**Trecho da página**
■ ■ ■ ■ ■ ■ ■

Interpretar sinais.
A obra em questão parte do princípio de que, para muitos, a semiótica é considerada uma ciência misteriosa, e, portanto, este livro pretende desvendar seus mistérios e explicar, através de uma seleção de exemplos, que conceitos estão nos bastidores da construção de determinadas relações e da compreensão de certos significados em produtos e fenômenos comunicacionais.
O caminho sugerido por Sean Hall para nos guiar nas interpretações de imagens, textos, fotografias, obras de arte, gestos, propagandas e elementos gráficos, é amplo e diversificado.
Os exemplos selecionados têm como finalidade apontar para determinados assuntos, termos e definições que o autor assume como conceitos básicos da semiótica, e através dos quais o percurso para a compreensão da teoria dos signos é estabelecido.
Um percurso guiado através de 75 pontos, cada qual amparado por uma ilustração e uma pergunta dirigida.
Assim, nenhuma imagem é percebida pelo receptor de forma autônoma, espontânea ou imprevista. A pergunta proposta, na maioria das vezes, fornece os sinais para a resposta, e assim, objetivando um tipo de leitura ou interpretação, ela limita as hipóteses associativas decorrentes da observação do elemento visual, àquilo que o autor pretende abordar como exemplo do conceito em questão.
Neste sentido, perguntas como: o que há de irônico neste vaso? É estranho combinar roupas desta forma?O que há de curioso neste cartão postal?O que há de errado comeste mapa? , por exemplo, tem o alvo definido para uma mira que se ajusta através dos parâmetros fornecidos pelos adjetivos: irônico, estranho, curioso, errado.
Dessa forma, os estímulos desencadeados pelas perguntas excluem dos processos de produção de significado aquilo que eles têm de mais prazeroso, ou seja, a produção da dúvida e os mecanismos que elaboramos para saná-la e nos surpreender com nossas deduções.
Observa-se, no entanto que provocar surpresas e promover descobertas subjetivas, parte dos mistérios que a semiótica nos permite experimentar, não é proposta do autor, determinado a transitar por aspectos relacionados a produção de significados a partir da compreensão de signos de naturezas distintas, que lhe dêem condições de encontrar exemplos para os conceitos desejados.

■ ■ ■ ■ ■ ■ ■

**Trechos dos itens**
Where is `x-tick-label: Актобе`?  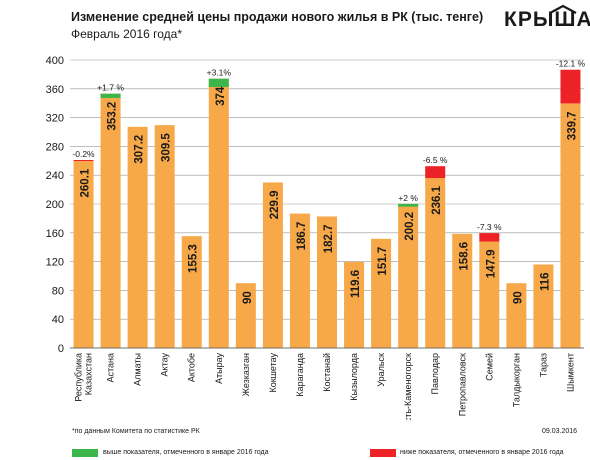
x-tick-label: Актобе is located at coordinates (192, 368). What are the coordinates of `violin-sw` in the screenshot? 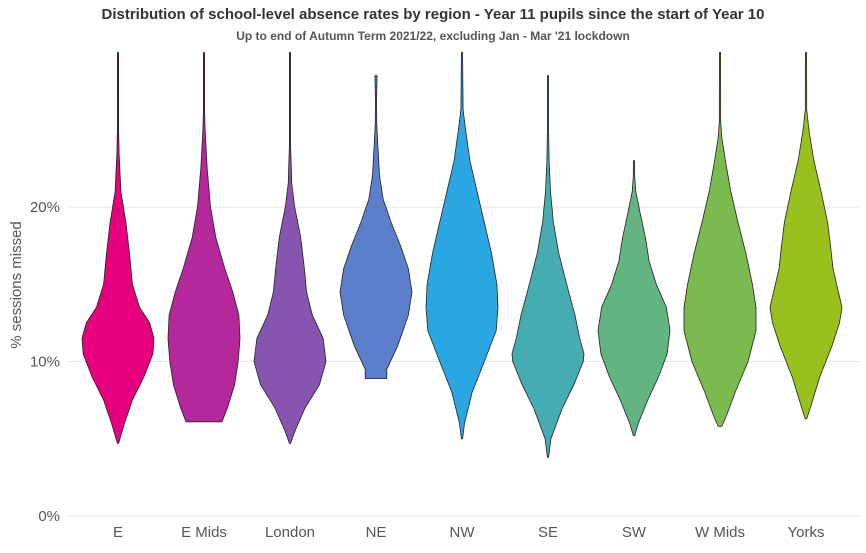 It's located at (634, 298).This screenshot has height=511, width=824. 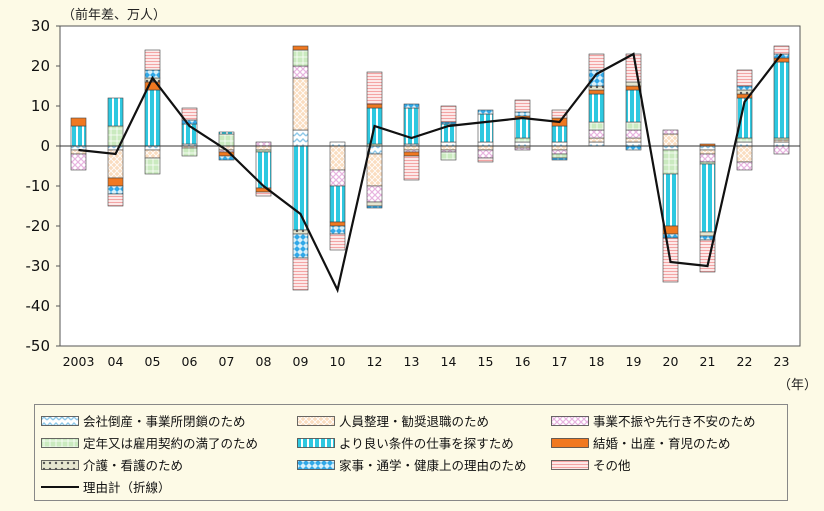 I want to click on legend-label: 定年又は雇用契約の満了のため, so click(x=171, y=444).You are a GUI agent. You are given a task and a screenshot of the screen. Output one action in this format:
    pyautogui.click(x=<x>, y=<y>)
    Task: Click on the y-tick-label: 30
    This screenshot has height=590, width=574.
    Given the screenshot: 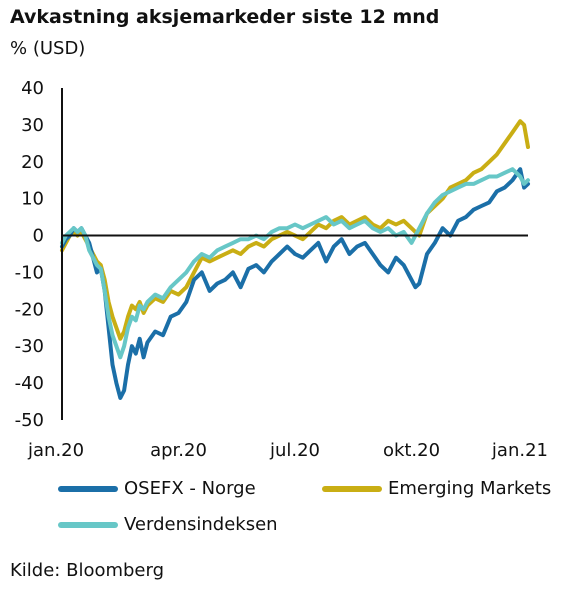 What is the action you would take?
    pyautogui.click(x=32, y=126)
    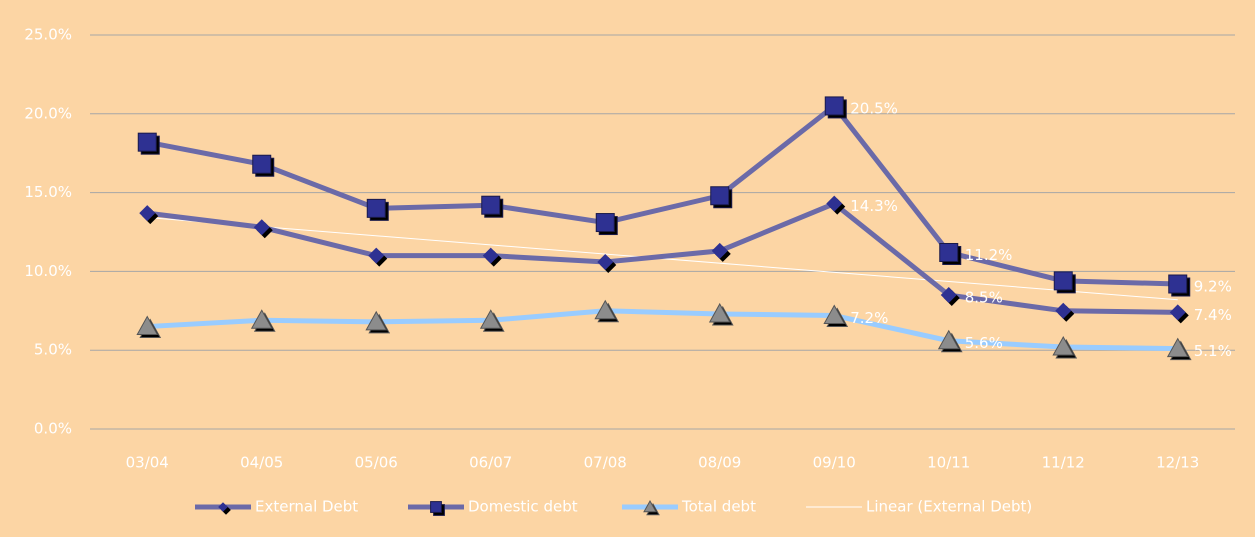  I want to click on data-label: 5.6%, so click(984, 343).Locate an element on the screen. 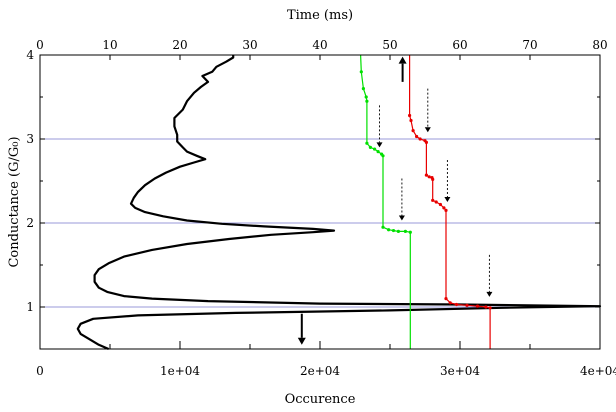  top-axis-tick-label: 0 is located at coordinates (40, 45).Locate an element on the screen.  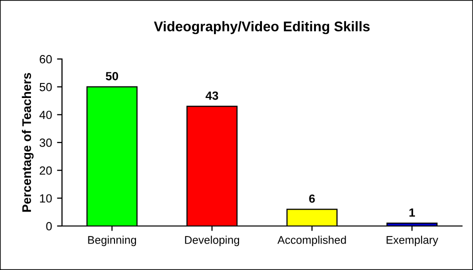
data-label: 50 is located at coordinates (112, 76). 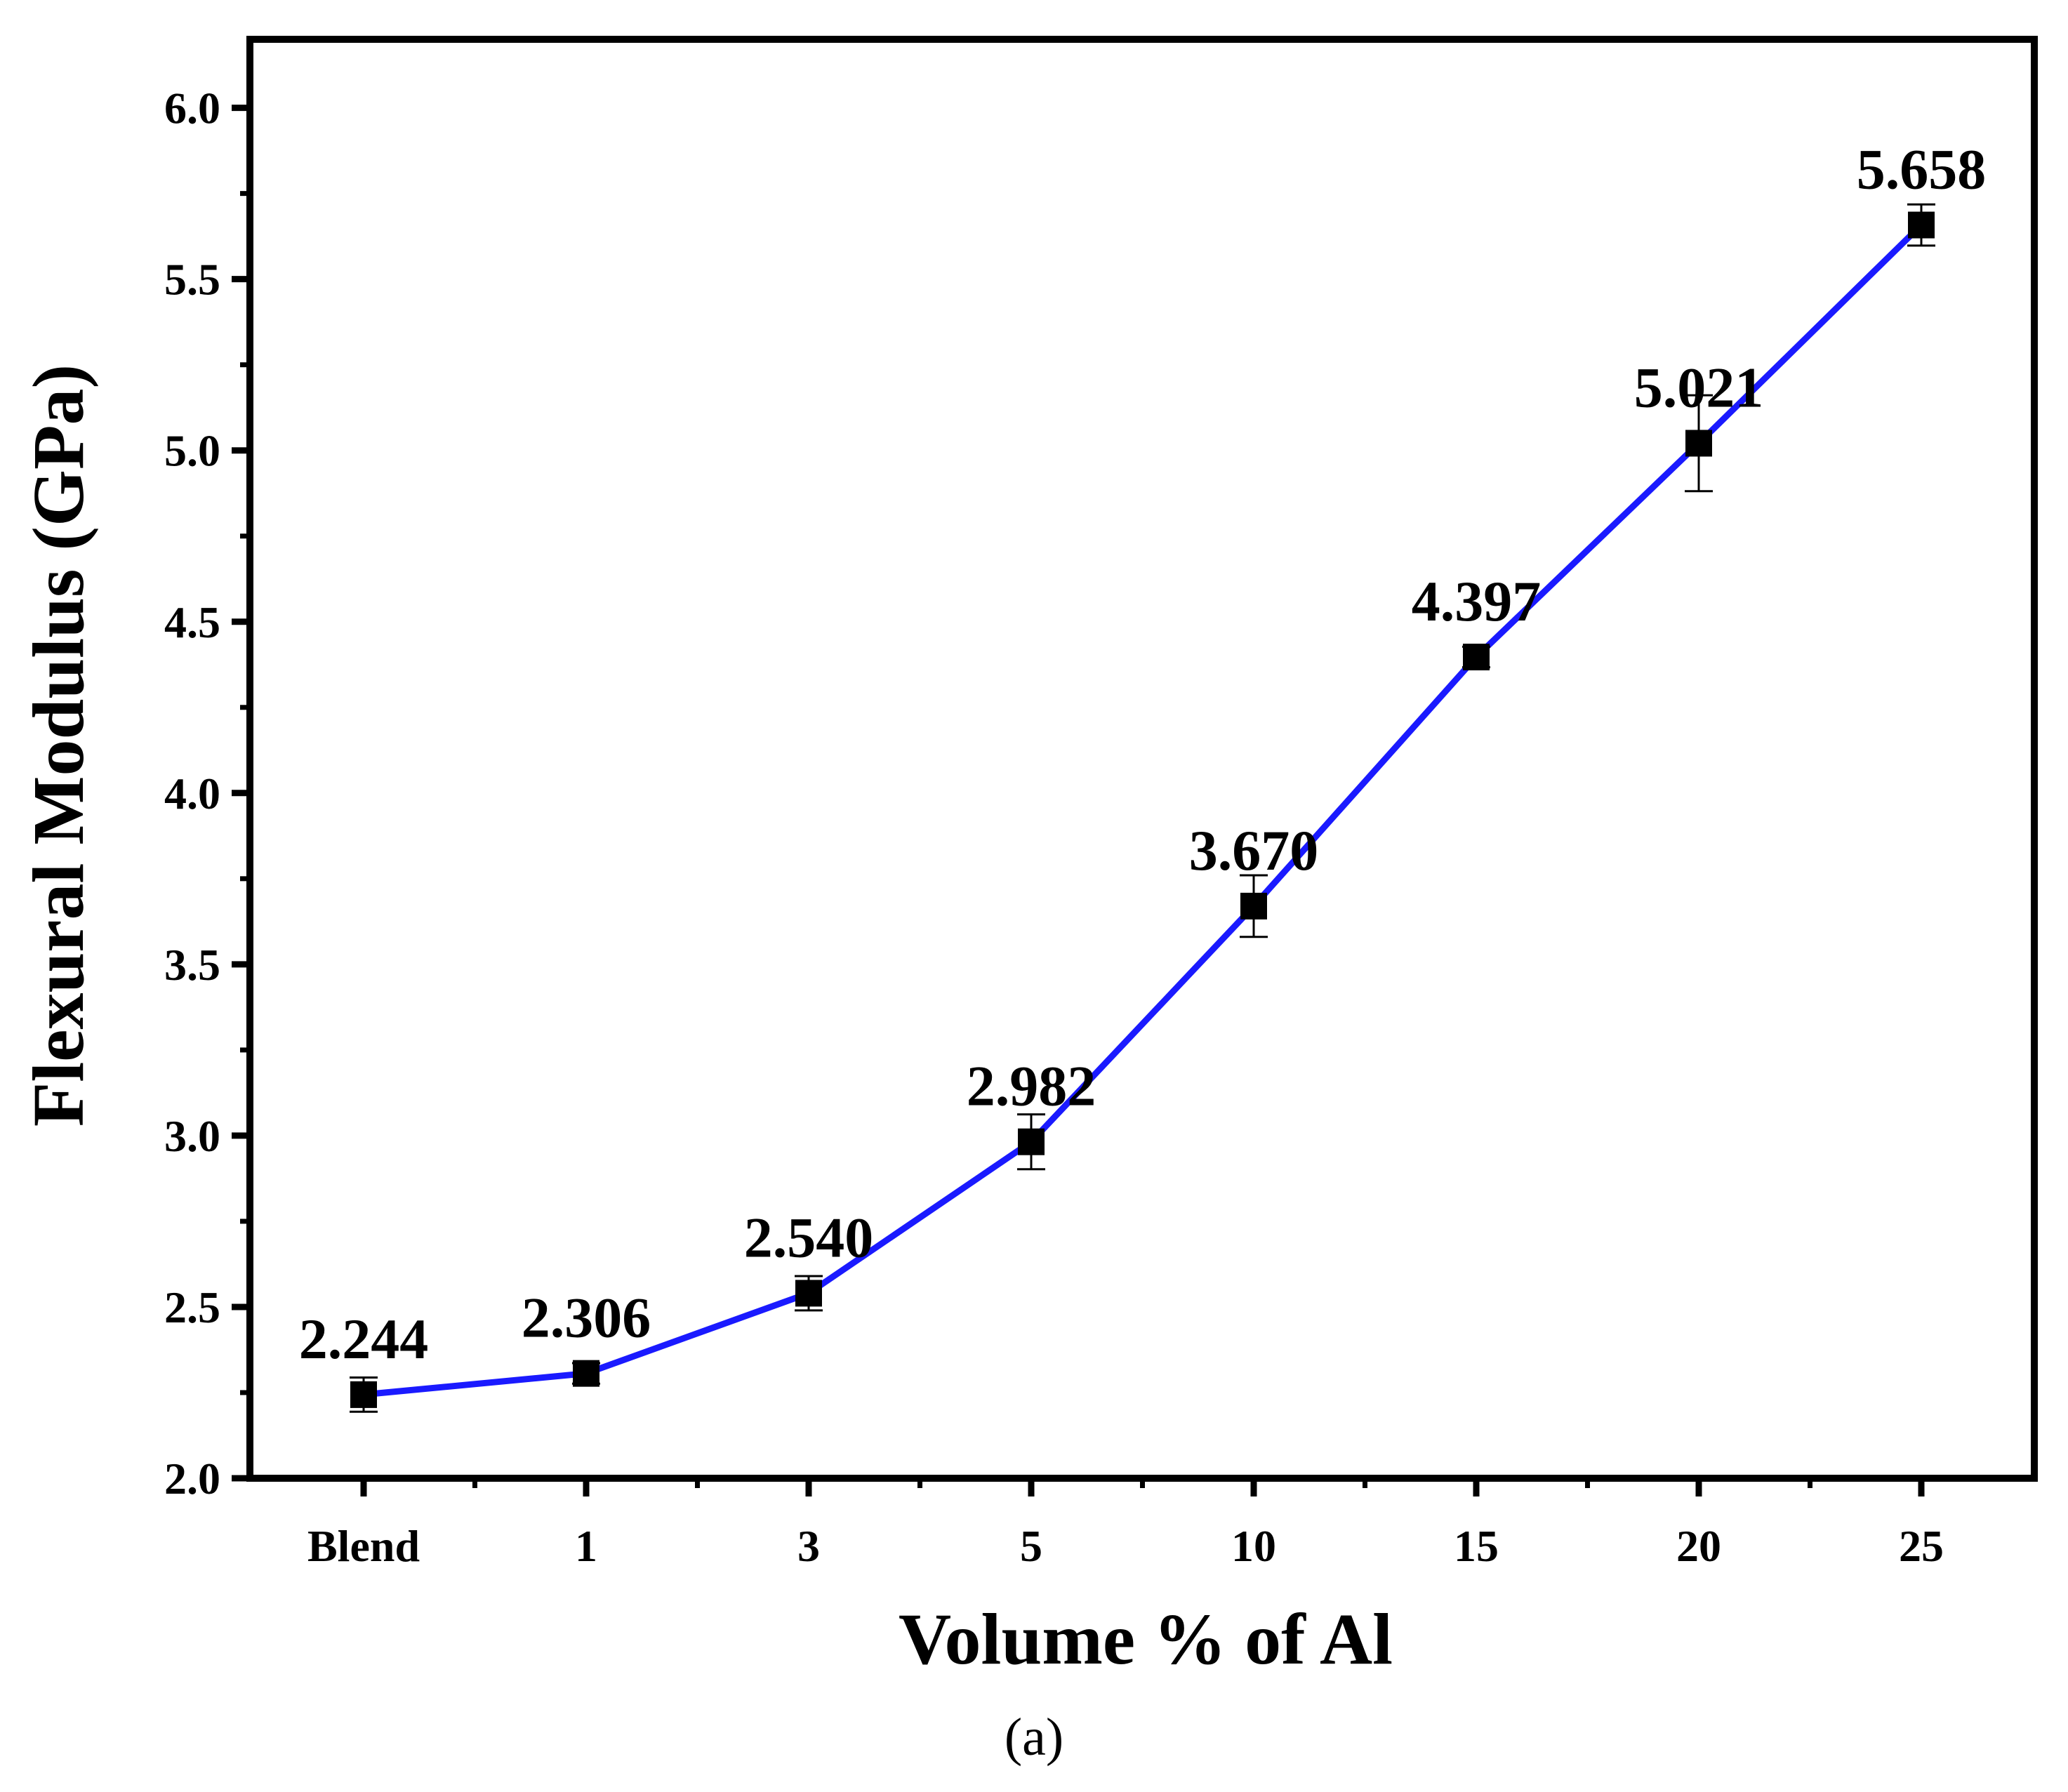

■ ■ ■ ■ ■ ■ ■

**Como resolver**
Retome o texto sobre semiótica e dê continuidade a ele a partir da última frase. Os itens são um material à parte, sem ligação com o texto sobre semiótica.

**Exercício resolvido**
Amparado pela obra de uma série de reconhecidos estudiosos da semiótica, citadas como fontes consultadas para elencar os pressupostos teóricos tratados em cada um dos 8 capítulos, Sean Hall traça uma rota que propõem agrupar tópicos abordados pelas diversas incursões que a semiótica tem empreendido nas áreas da comunicação, do design e da arte.
É nítida a preferência do autor pela condução do guia a partir do viés comunicacional, o que nos oferece situações senão questionáveis, ao menos inusitadas pelas implicâncias que isto gera para a abordagem da imagem da Mona Lisa, por exemplo, para explicar o conceito de meio, canal e transmissão.
Embora Hall destaque em diversos exemplos posteriores a importância e necessidade de considerarmos a contextualização do elemento visual durante sua interpretação, no caso de ícone da pintura renascentista o procedimento não foi levado em conta, e a famosa pintura teve sua expressão enigmática comparada à representação simbólica das carinhas “smile”.
A conclusão oferecida pelo autor, a partir desta analogia, de que a janela da alma é a boca e não os olhos, contradizendo a inspirada citação atribuída a Leonardo da Vinci, certamente nos alerta para o perigo eminente que podem constituir percursos pretensiosamente simples que se dirigem à semiótica com a intenção de desmitificá-la ou desvendá-la para iniciantes.
Ao tratar das Maneiras de conferir significados, os estímulos e interlocuções apresentados ao leitor se tornam mais convidativos, provavelmente pelas considerações a cerca da representação e de suas contaminações à compreensão das convenções e das abordagens perceptivas literais.
O elenco de exemplos, que incluem até um trabalho do próprio Sean Hall como designer, funciona metonimicamente como uma parte que se equivale ao todo, destacando os trânsitos interpretativos que o pensamento coloca em ação na busca da produção de significados.
Há surpresas e revelações nas trilhas traçadas pelo Guia, quando nos explica, por exemplo, o equívoco de interpretação que envolve a simbologia do polegar para cima, gesto romano para indicar a morte, que adquiriu significado contrário amplamente divulgado por meios de comunicação, como o cinema, por exemplo.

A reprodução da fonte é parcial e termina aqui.